*Problem to solve*
Output all of the material exactly; leave out no line.

= = = = = = =

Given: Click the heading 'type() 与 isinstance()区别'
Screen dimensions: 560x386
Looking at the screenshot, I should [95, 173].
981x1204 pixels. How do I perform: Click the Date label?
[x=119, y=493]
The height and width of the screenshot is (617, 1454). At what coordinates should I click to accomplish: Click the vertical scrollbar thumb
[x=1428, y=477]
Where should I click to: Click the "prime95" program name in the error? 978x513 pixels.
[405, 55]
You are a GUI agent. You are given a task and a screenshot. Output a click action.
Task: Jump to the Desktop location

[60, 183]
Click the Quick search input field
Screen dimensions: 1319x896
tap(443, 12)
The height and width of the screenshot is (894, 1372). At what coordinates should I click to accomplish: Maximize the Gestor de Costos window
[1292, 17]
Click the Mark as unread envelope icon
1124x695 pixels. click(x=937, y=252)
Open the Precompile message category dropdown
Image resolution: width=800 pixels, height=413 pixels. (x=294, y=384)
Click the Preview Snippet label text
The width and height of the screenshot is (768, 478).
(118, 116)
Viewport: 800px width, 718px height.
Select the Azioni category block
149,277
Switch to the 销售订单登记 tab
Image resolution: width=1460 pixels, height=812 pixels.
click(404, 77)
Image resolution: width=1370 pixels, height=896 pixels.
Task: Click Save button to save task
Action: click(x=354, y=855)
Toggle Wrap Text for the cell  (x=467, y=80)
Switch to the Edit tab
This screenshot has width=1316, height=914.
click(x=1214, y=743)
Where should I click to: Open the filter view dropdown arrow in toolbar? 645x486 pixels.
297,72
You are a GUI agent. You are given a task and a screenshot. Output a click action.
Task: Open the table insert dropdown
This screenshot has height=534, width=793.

= = = = = = =

*Response box*
Given: Click the heading 'type() 与 isinstance()区别'
Screen dimensions: 560x386
Looking at the screenshot, I should [95, 173].
981x1204 pixels. How do I perform: Click the Date label?
[x=119, y=493]
The height and width of the screenshot is (617, 1454). At what coordinates should I click to accomplish: Click the vertical scrollbar thumb
[x=1428, y=477]
Where should I click to: Click the "prime95" program name in the error? 978x513 pixels.
[405, 55]
You are a GUI agent. You are given a task and a screenshot. Output a click action.
Task: Jump to the Desktop location

[60, 183]
Click the Quick search input field
Screen dimensions: 1319x896
tap(443, 12)
The height and width of the screenshot is (894, 1372). At what coordinates should I click to accomplish: Maximize the Gestor de Costos window
[1292, 17]
Click the Mark as unread envelope icon
1124x695 pixels. click(x=937, y=252)
Open the Precompile message category dropdown
Image resolution: width=800 pixels, height=413 pixels. (x=294, y=384)
Click the Preview Snippet label text
The width and height of the screenshot is (768, 478).
(118, 116)
Viewport: 800px width, 718px height.
Select the Azioni category block
149,277
Switch to the 销售订单登记 tab
Image resolution: width=1460 pixels, height=812 pixels.
click(404, 77)
Image resolution: width=1370 pixels, height=896 pixels.
Task: Click Save button to save task
Action: click(x=354, y=855)
Toggle Wrap Text for the cell  (x=467, y=80)
Switch to the Edit tab
This screenshot has width=1316, height=914.
click(x=1214, y=743)
Where should I click to: Open the filter view dropdown arrow in toolbar? 645x486 pixels.
297,72
You are a GUI agent. You are given a task and a screenshot. Output a click action.
Task: Open the table insert dropdown
This screenshot has height=534, width=793.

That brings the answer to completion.